Penulis
Intisari-online.com - Kudeta militer Myanmarmenjadi salah satu agenda yang diperhatikan dunia dengan was-was.
Perserikatan Bangsa-Bangsa (PBB) telah mengirimkan berbagai macam perwakilan dan bantuan untuk menjembatani proses perdamaian antara rakyat dengan militer Myanmar, Tatmadaw.
Tidak hanya itu, PBB bersama dengan dunia berharap kekacauan ini berhenti dan Myanmar bisa kembali ke demokrasi lagi.
Mengutip Arab News, utusan spesial PBB untuk Myanmar, Christine Schraner Burgener, pada Rabu kemarin memperingatkan ancaman terbaru untuk para minoritas Muslim Rohingya di negara tersebut.
Tatmadaw, pasukan bersenjata Myanmar, yang merebut kekuasaan dengan kudeta bulan lalu, kini berniat mereview rekomendasi Komisi Penasihat untuk Negara Bagian Rakhine 2018.
Komisi Penasihat dulunya dikepalai oleh mantan Sekretaris Jenderal PBB Kofi Annan, dengan rekomendasi tersebut bertujuan mengakhiri krisis Rohingya.
Dunia tidak akan lupa pada 25 Agustus 2017, Tatmadaw melaksanakan "operasi pembersihan" yang selain menyebabkan korban-korban sipil dan militer berguguran, juga menyebabkan ratusan ribu warga Rohingya digusur dari tanah tempat kelahiran mereka.
Mereka dipaksa pergi dari Rakhine untuk kemudian menembus perbatasan menuju Bangladesh.
Serangan tersebut tidak bisa mendapatkan sanksi dari PBB karena Tatmadaw bergerak setelah ada serangan kecil melawan polisi dan militer oleh pasukan bersenjata bernama Arakan Rohingya Salvation Army (ARSA).
Selain mereview rekomendasi komisi Annan, pemimpin kudeta juga mereview kinerja penyelidikan Komisi Independen.
Penyelidikan tersebut dilakukan sesuai permintaan pemimpin sipil Aung San Suu Kyi untuk menginvestigasi serangan tahun 2017 dan konsekuensinya, termasuk tuduhan pelanggaran HAM dan kejahatan perang, dengan maksud untuk meminta pertanggungjawaban pihak yang bersalah dan menemukan jalan menuju perdamaian.
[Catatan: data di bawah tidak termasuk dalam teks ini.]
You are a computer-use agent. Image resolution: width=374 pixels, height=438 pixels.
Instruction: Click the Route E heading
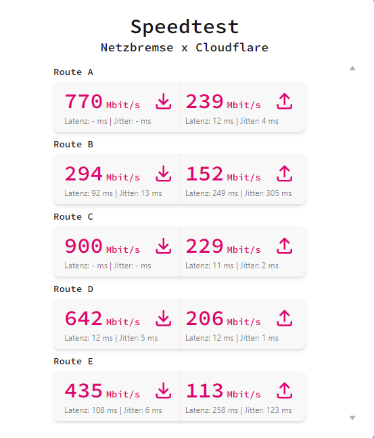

Schraner Burgener mengatakan jika Tatmadaw mengikuti niat awal untuk mengevaluasi ulang kinerja dua komisi, "maka aku benar-benar takut jika mereka akan kembali ke titik awal dengan perlakuan terhadap Rohingya."
Dalam laporannya, komisi Annan menyajikan sebanyak 88 rekomendasi untuk pemerintah, termasuk pemberian akses kemanusiaan dan media penuh ke zona konflik, dan penyelidikan yang tidak memihak atas pelanggaran HAM yang diduga dilakukan oleh Tatmadaw.
Rekomendasi itu mendesak pemerintah menutup semua kamp pengungsi internal di negara bagian Rakhine sesuai dengan standar internasional, memerangi ujaran kebencian terhadap anggota minoritas Muslim, dan mengambil langkah untuk memberi mereka suara di negara tersebut dan memungkinkan kebebasan bergerak.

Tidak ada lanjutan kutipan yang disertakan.